* _Texto del documento_:
____________
DISCURSO DEL PAPA JUAN PABLO II
A LA CIUDAD DE TURÍN


Plaza Vittorio - Santuario de la Gran Madre de Dios
Domingo 13 de abril de 1980

 

1. ¡Alabado sea Jesucristo!

Con estas palabras para mí tan queridas y que a vosotros también os son familiares, saludo a Turín, en este encuentro con toda la ciudad y con el mundo del trabajo, en el que culminan la alegría y riqueza espirituales de todos los demás encuentros, y concluye mi estancia de hoy entre vosotros. Con estas palabras os saludo y os llevo a todos en el corazón.

Saludo a las autoridades de la provincia y de la ciudad y a las militares; saludó al cardenal arzobispo de Turín, a los obispos del Piamonte, a todo el clero aquí presente, a las religiosas; saludo a la representación del mundo del trabajó, parte importante e insustituible de la economía ciudadana e italiana; saludo a los hombres de la cultura y de la política, en esta ciudad intelectualmente vivaz, profunda y rica de ideas; saludo a los hombres de los mass-media, del espectáculo y del deporte; os saludó a todos vosotros, hermanos y hermanas aquí presentes, tejido conexivo de la vida social cotidiana de la metrópoli; saludo a los jóvenes, mi gozo y mi corona (cf. Flp 4, 1), y a todo Turín, en su riqueza humana y en su configuración geográfica, que tengo ante los ojos, en un cuadro que ciertamente no olvidaré jamás.

Es como si tuviera ante mí la historia de vuestra amada ciudad, desde el primer núcleo romano de "Augusta Taurinorum", hasta su desarrollo sucesivo, cuando el anuncio del cristianismo se enraizó y confundió con las vicisitudes de la "civitas" terrena, favorecida en su afirmación por las condiciones ambientales y la innata nobleza y laboriosidad de sus hijos. Rindo honor a la rica y severa tradición cultural y civil de la ciudad: con la irradiación de su universidad, fundada ya en 1404 y de renombre europeo; con la fama de sus instituciones culturales, de sus museos, de sus academias; con el prestigio de sus industrias en todos los campos, testimonio de la laboriosidad e inventiva de sus antepasados; con esa autoridad indiscutible que hizo merecedora a la ciudad del privilegio de llegar a ser, aunque sólo fuera temporalmente, capital de Italia. Es éste el Turín que saludo; el Turín de ayer y de hoy, con su herencia pasada y con sus actuales recursos de inteligencia, de cultura, de actividad en todos los sectores.
____________
* _Información mostrada_:
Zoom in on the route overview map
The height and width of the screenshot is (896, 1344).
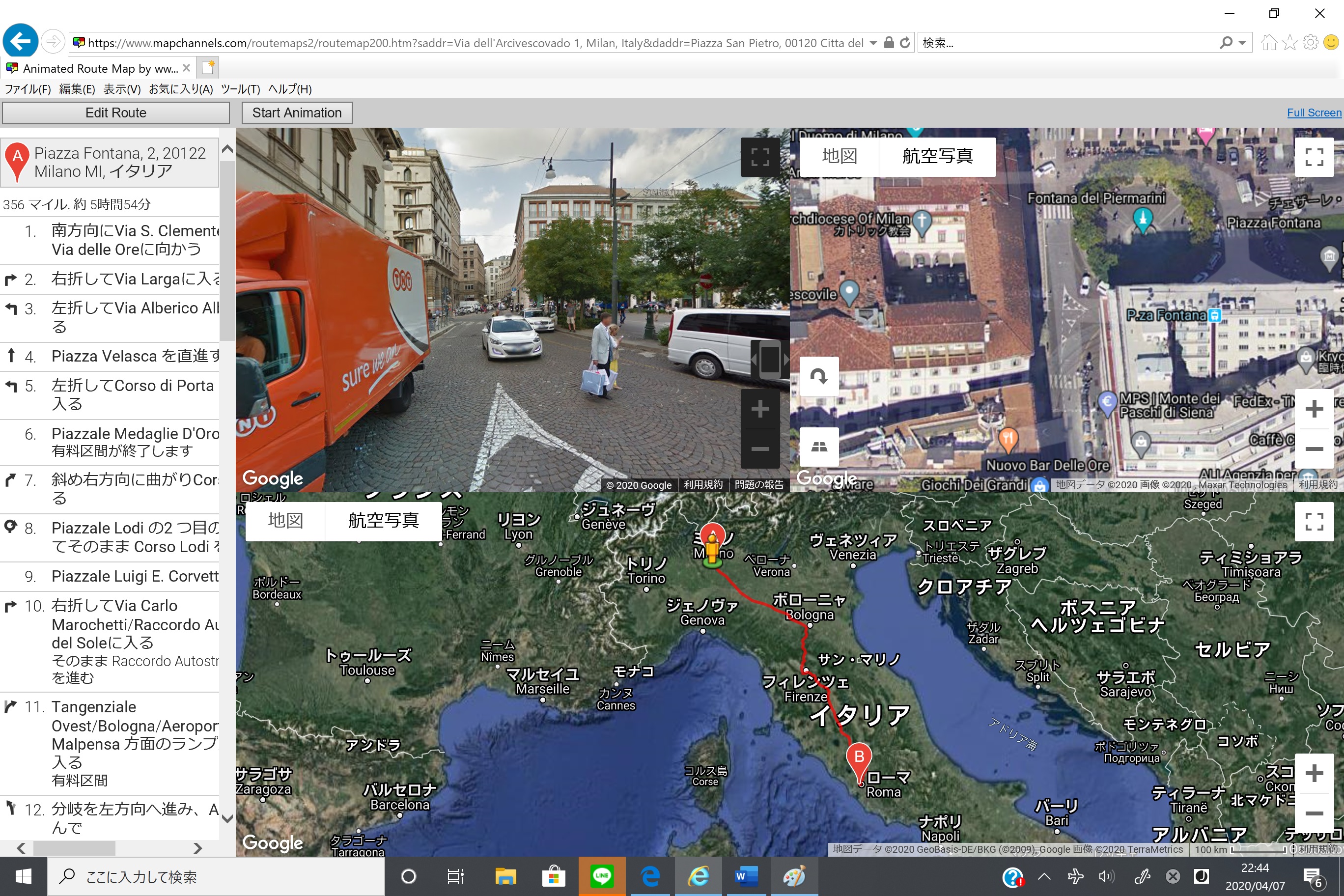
____________
Indica si cada afirmación concuerda con el discurso de Juan Pablo II a la ciudad de Turín. Responde sí o no y cita las palabras exactas del discurso que lo deciden. (a) La universidad de Turín se fundó en 1404. (b) Turín fue capital de Italia de manera permanente. (c) El discurso se pronunció un sábado.

(a) Sí, el discurso dice que la universidad fue "fundada ya en 1404 y de renombre europeo".
(b) No, el discurso señala que la ciudad llegó a ser, "aunque sólo fuera temporalmente, capital de Italia".
(c) No, la fecha que figura en el discurso es "Domingo 13 de abril de 1980".